=== TO DO ===
Render the lines from the one containing "The width and height of the screenshot is (1456, 819)." through the one containing "center [869, 60]." as a Markdown table with the columns Row and Line text, numbering each row and leaving out blank lines.
— begin TASK MATERIAL —
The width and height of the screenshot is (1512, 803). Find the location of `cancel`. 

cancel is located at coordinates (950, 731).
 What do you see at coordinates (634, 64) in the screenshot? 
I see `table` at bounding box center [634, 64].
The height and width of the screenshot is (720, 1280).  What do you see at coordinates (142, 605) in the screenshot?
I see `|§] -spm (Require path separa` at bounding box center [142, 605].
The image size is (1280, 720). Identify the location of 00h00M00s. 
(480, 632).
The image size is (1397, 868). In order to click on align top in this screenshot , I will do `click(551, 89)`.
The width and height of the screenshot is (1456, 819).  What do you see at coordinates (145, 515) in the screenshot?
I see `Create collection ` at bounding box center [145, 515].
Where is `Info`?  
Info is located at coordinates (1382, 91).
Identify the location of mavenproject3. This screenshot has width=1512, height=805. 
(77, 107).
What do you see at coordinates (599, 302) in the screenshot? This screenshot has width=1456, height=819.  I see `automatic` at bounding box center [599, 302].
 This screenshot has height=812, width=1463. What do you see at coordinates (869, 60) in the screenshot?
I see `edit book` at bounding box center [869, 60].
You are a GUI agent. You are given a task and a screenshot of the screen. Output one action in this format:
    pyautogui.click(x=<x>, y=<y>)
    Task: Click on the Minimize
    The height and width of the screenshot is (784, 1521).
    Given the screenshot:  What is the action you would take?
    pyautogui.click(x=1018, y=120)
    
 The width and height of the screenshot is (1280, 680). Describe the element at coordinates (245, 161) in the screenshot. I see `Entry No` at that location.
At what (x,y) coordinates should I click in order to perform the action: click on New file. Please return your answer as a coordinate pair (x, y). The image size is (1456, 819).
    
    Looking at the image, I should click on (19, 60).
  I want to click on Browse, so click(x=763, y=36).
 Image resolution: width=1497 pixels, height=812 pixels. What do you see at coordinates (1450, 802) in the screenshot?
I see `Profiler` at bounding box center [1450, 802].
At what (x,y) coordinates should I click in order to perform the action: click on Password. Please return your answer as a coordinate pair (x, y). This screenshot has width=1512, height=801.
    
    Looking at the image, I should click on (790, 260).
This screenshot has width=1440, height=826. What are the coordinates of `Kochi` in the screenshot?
— end TASK MATERIAL —
=== ANSWER TO THE PROBLEM ===
| Row | Line text |
|---|---|
| 1 | The width and height of the screenshot is (1456, 819).  What do you see at coordinates (145, 515) in the screenshot? |
| 2 | I see `Create collection ` at bounding box center [145, 515]. |
| 3 | Where is `Info`?   |
| 4 | Info is located at coordinates (1382, 91). |
| 5 | Identify the location of mavenproject3. This screenshot has width=1512, height=805.  |
| 6 | (77, 107). |
| 7 | What do you see at coordinates (599, 302) in the screenshot? This screenshot has width=1456, height=819.  I see `automatic` at bounding box center [599, 302]. |
| 8 |  This screenshot has height=812, width=1463. What do you see at coordinates (869, 60) in the screenshot? |
| 9 | I see `edit book` at bounding box center [869, 60]. |